Is it that Even turning on FXAA also increases the amount it processes? What if I wanted to set it to only 4x or so?

Dont use FXAA, Temporal AA is better. And here are two console commands to increase/decrease the quality:

r.TemporalAASamples
r.TemporalAASharpness

Temporal AA can be very ugly in some cases, like fast moving objects. I had to switch to FXAA for my game.

Yeah, Temporal AA has it’s problems but it is a must have if you want to get the best of SSR, unfortunately.

Would it be possible to enable temporal AA only on some g-buffer channels and then use FXAA on the final image? I suppose this would require two post proc. AA passes, but it would help with the moving stuff. As it stands now, temporal AA causes some ugly artifacts in the albedo of things like swaying trees and other foliage.

Yea, Neither of them are going to be able to fix my issue. I have a rather thin object that needs to be clearly visible a good distance from the camera. It is pretty much one giant jagged line now. Guess I will just change my camera angle.

Thanks for the info!

Edit: What is ‘SSR’?

Screen-space reflections. Not sure how that really benefits from AA though?

I would not use temporal AA because it causes horrific jittering in the GBuffer, which may or may not be related to the artifacts you’re seeing.

I’m not sure why it affects SSR so much but here are two comparisons with FXAA and Temporal AA;

It looks as if FXAA is either ignoring the skylight or just blurring the reflections way too much.

Interesting, From what I understand FXAA pretty much applies a slight blur to the entire screen. Right?

Well, an algorythm of sorts.

Not sure why there is no MSAA option

We can answer Epic to implement some of these anti aliasing algorithms, it should not be problematic :slight_smile:

I may be wrong, but I don’t think the deferred setup of the engine allows for traditional MSAA.

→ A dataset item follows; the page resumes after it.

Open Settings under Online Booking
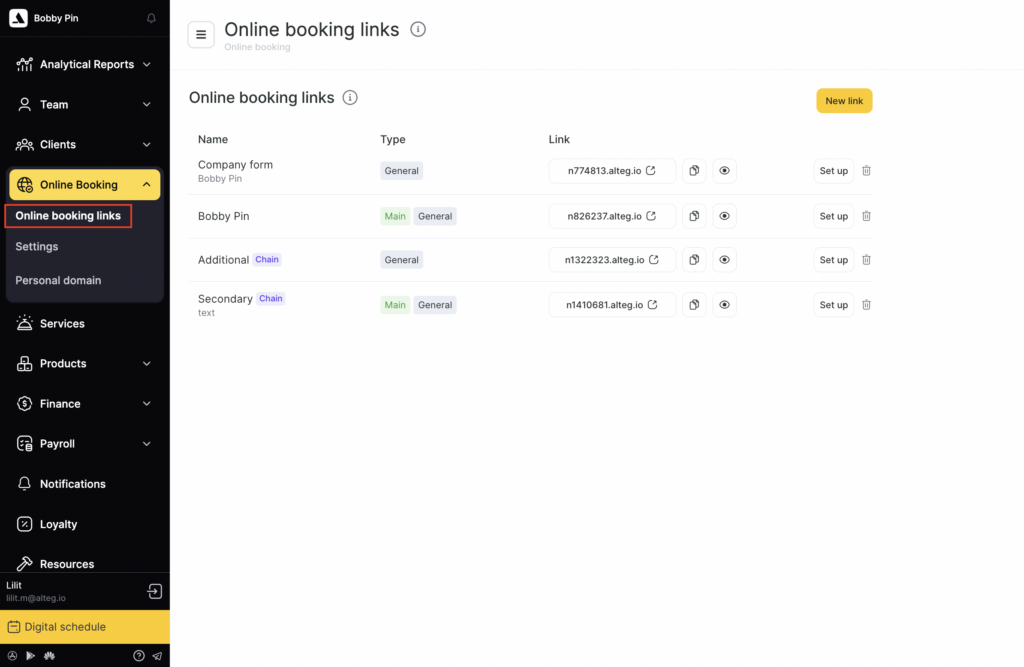The height and width of the screenshot is (667, 1024). 37,247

FXAA is not bad. It uses the rendered image to figure out which pixels are very sharp next to each other and it will sort of apply a blur function only to the aliased pixels. The downside is when you want the sharpness for things like rocky textures. I’m not sure why FXAA looks bad on screenspace reflections, but in the past it was the go-to method for anti aliasing.

No, it doesn’t just blur the whole screen. It detects the edges in the image and then smooths only those edges.

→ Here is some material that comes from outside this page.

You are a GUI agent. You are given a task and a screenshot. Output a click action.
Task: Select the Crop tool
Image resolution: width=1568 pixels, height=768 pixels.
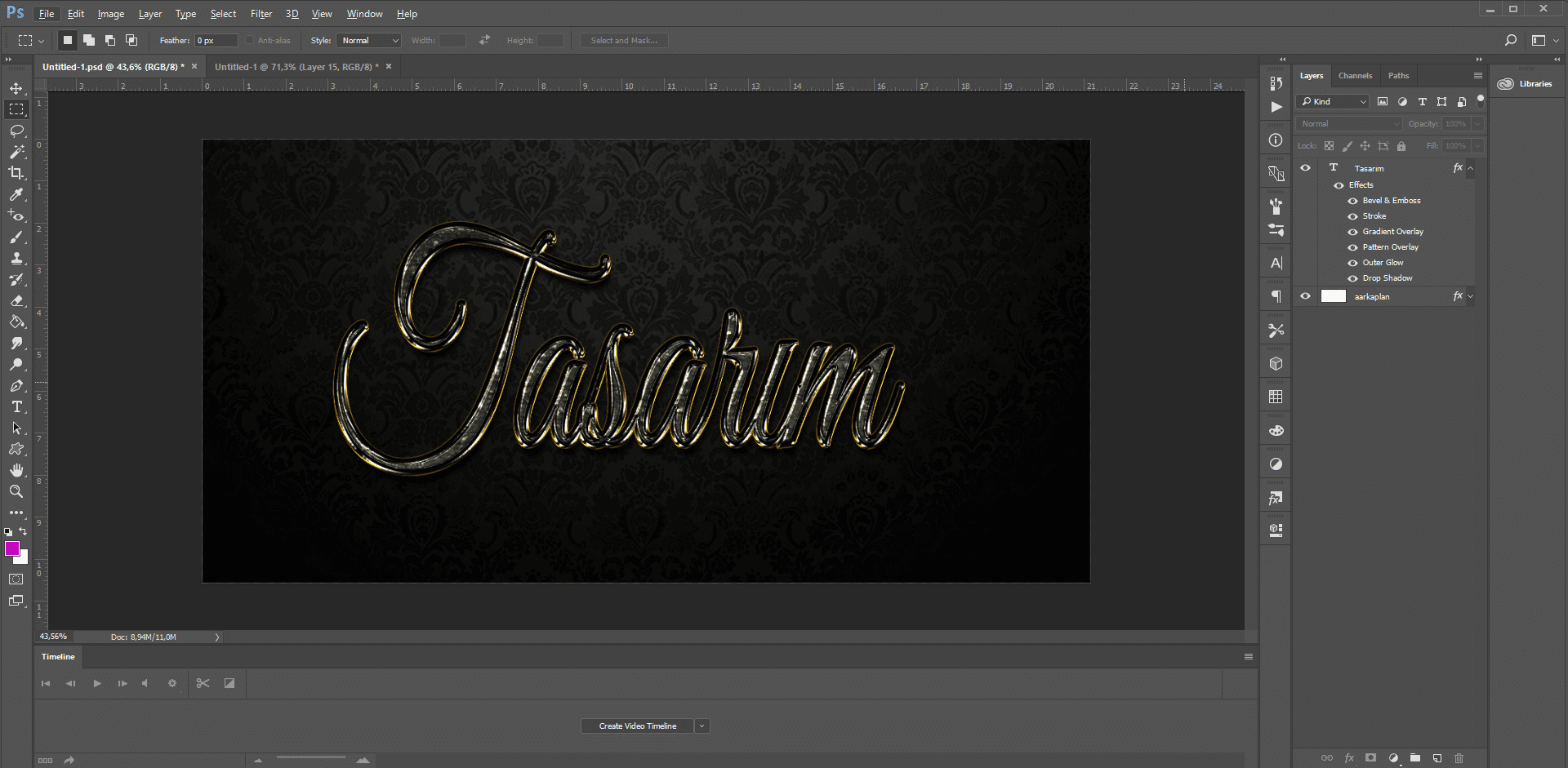tap(16, 173)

Each AA has different options suited per instance. TAA is used to make textures look smoother transition.

FXAA has an algorithm that searches for edges in the images depth then tries to avoid blurryness and then it smooths each group. The groups are made by pixels that were sorted by depth. FXAA drawback is that it has to be rendered before the screen HUD is rendered or it will blurr the hud too.
So to reply to the above, No it doesn’t simply blur the whole screen or smooth it.

Is the anti-aliasing used in screenshots the same anti-aliasing in game?

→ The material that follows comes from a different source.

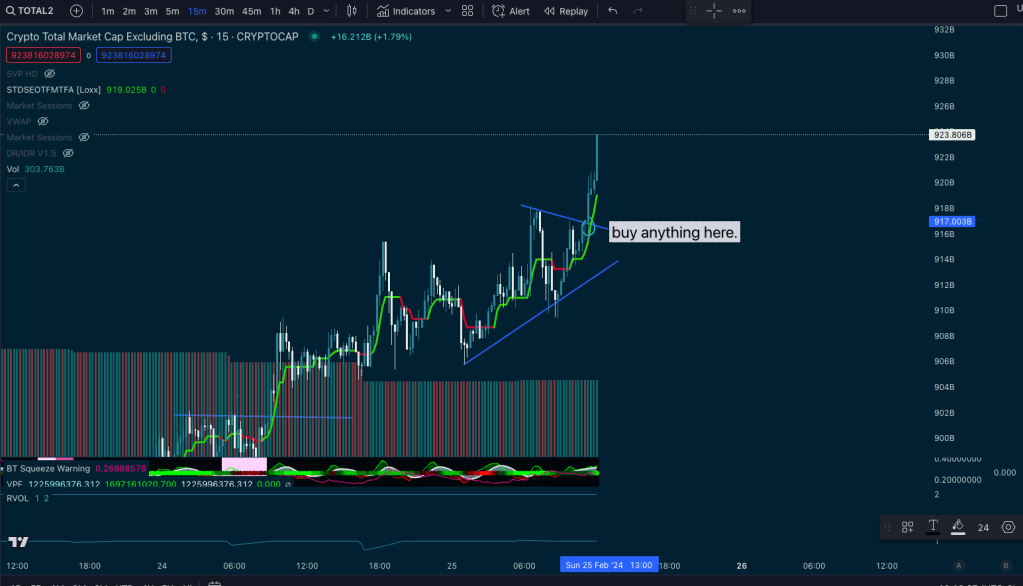The height and width of the screenshot is (586, 1023).
Task: Open the candlestick chart type selector
Action: (351, 11)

I took a screenshot recently and thought the AA quality was really good.

Those screenshots are taken in viewport with real time enabled, so thats how they look in game. And it is a comparison to show the effect of two AA solutions on SSR.

TXAA samples the last few frames to reduce noise and to make a more stable image. Game engines often have filtering, noise, and pixel shimmering, all of which are only reduced with TXAA or super sampling (rendering at a higher resolution and down sampling).

Problem is fast moving things, especially high contrast areas, go noisy with TXAA

If I wanted to render out a video with no aliasing. I could render it at double resolution and then shrink it back down afterwards?

Edit : Let me rephrase that. Would super sampling be the best way to get rid of this effect?